Studies in Indian Politics
- Discipline: Political science
- Language: English
- Edited by: Suhas Palshikar

Publication details
- History: 2013-present
- Publisher: SAGE Publishing on behalf of the Centre for the Study of Developing Societies
- Frequency: Semiannual
- Impact factor: 0.5 (2022)

Standard abbreviations
- ISO 4: Stud. Indian Politics

Indexing
- ISSN: 2321-0230 (print) 2321-7472 (web)
- OCLC no.: 869153870

Links
- Journal homepage; Online access; Online archive;

= Studies in Indian Politics =

Studies in Indian Politics is a biannual peer-reviewed academic journal.

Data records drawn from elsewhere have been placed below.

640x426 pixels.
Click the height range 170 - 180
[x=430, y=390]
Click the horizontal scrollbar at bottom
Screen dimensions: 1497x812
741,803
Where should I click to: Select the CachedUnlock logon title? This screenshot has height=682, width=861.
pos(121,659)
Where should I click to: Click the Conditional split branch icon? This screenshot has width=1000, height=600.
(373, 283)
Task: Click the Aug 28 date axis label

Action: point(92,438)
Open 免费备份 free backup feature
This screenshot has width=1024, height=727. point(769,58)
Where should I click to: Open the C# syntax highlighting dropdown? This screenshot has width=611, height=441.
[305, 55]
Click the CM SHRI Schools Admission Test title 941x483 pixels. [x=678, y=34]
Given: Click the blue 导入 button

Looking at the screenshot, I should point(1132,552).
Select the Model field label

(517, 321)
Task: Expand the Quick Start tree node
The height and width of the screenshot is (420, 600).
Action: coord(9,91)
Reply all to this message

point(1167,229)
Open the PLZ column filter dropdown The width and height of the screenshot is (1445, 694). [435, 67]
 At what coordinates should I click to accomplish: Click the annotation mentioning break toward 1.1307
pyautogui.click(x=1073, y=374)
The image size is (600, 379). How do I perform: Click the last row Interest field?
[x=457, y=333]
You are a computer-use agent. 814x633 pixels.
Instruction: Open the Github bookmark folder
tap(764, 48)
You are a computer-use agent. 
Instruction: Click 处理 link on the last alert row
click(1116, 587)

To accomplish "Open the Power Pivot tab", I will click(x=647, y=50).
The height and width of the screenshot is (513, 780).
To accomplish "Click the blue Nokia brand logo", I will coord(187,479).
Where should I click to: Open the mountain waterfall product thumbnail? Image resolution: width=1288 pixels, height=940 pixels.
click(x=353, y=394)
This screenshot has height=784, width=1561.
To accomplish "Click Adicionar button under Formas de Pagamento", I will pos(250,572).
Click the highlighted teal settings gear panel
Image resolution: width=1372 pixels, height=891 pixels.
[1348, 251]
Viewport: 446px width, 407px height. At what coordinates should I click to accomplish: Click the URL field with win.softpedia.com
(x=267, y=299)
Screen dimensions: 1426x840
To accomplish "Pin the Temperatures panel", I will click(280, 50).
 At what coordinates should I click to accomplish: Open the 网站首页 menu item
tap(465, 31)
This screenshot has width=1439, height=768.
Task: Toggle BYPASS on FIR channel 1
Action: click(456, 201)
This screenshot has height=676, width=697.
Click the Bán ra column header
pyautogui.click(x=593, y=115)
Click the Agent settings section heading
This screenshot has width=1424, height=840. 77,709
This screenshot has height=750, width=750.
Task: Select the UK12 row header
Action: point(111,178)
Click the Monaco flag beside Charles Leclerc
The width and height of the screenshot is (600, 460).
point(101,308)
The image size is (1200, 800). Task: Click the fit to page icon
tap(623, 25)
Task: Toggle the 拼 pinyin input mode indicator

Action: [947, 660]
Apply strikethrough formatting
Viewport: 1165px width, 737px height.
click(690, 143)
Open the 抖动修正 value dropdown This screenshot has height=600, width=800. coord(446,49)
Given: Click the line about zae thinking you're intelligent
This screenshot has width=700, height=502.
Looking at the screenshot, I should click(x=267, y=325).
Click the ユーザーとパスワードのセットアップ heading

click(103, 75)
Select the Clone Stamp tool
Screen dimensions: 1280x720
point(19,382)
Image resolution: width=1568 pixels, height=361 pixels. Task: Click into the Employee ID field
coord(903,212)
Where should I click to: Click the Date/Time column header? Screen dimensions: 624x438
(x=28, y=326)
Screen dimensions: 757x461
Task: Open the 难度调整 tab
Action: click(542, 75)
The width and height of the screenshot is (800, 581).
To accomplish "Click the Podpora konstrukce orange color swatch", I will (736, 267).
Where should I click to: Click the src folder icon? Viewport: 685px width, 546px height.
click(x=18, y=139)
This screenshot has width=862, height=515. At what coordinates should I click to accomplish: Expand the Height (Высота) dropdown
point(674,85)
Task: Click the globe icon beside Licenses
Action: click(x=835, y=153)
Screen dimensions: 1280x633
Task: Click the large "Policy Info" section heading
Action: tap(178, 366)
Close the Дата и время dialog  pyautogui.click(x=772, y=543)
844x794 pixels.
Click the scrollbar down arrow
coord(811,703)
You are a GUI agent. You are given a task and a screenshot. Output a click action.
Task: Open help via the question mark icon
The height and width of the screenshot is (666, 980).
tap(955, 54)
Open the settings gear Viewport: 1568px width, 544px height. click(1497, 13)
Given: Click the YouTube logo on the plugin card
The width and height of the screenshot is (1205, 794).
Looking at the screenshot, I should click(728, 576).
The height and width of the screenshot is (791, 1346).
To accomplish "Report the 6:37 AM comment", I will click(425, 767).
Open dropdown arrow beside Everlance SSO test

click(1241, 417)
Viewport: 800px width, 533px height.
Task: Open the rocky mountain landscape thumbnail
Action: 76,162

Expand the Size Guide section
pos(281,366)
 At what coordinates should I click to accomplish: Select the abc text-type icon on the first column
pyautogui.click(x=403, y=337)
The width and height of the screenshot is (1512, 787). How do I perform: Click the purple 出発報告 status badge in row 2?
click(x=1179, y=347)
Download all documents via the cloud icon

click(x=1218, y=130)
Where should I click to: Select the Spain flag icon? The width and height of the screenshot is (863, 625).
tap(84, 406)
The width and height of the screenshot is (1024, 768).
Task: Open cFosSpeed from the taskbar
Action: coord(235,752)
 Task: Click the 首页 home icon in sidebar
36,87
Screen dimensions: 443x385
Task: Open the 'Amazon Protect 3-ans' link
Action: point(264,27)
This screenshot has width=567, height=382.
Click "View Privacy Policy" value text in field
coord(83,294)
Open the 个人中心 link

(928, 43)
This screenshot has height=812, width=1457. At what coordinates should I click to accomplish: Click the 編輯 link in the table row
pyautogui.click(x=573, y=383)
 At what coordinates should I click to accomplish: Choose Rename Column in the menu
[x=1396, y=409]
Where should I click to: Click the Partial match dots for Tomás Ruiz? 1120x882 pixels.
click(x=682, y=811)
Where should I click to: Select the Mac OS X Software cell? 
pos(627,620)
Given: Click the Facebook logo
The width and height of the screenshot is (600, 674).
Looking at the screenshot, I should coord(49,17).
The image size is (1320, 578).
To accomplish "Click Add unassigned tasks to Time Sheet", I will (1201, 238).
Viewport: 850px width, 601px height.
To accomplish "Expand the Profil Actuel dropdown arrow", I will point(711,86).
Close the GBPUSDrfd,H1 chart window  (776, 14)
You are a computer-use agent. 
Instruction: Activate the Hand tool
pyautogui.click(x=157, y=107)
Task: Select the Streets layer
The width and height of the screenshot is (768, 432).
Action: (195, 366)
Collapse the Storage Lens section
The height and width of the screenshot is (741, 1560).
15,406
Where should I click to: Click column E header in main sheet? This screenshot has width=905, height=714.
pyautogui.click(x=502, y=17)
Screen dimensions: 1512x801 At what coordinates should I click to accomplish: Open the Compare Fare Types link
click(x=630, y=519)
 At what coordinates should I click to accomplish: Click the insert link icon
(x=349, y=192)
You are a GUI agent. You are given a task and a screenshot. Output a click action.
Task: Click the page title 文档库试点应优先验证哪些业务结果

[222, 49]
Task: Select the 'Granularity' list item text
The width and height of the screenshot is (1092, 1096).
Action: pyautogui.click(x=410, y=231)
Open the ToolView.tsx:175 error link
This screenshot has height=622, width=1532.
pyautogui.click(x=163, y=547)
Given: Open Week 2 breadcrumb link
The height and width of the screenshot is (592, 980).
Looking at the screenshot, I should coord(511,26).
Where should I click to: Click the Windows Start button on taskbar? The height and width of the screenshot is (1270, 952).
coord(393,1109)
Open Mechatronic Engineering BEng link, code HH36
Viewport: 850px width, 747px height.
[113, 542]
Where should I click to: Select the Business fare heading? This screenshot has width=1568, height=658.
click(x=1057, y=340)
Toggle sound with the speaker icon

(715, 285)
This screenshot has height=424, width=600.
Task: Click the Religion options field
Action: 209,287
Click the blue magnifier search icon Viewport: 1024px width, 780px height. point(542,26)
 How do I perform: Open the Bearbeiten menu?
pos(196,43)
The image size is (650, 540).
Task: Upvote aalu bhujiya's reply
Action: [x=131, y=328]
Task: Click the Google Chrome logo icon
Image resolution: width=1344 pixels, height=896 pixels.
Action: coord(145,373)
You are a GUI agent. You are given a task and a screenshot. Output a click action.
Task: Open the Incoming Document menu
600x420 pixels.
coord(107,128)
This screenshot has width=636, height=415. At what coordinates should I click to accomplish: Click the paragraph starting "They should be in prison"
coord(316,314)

It covers a wide variety of sub-fields in Indian politics, such as political ideas and thought in India, political institutions and processes, Indian democracy, India in world affairs, public policies, and politics in a comparative perspective particularly with reference to the global south and South Asia. It is published by SAGE Publishing in association with Lokniti, Centre for the Study of Developing Societies.

==Abstracting and indexing==
The journal is abstracted and indexed in Scopus and the Emerging Sources Citation Index. According to the Journal Citation Reports, the journal has a 2022 impact factor of 0.5.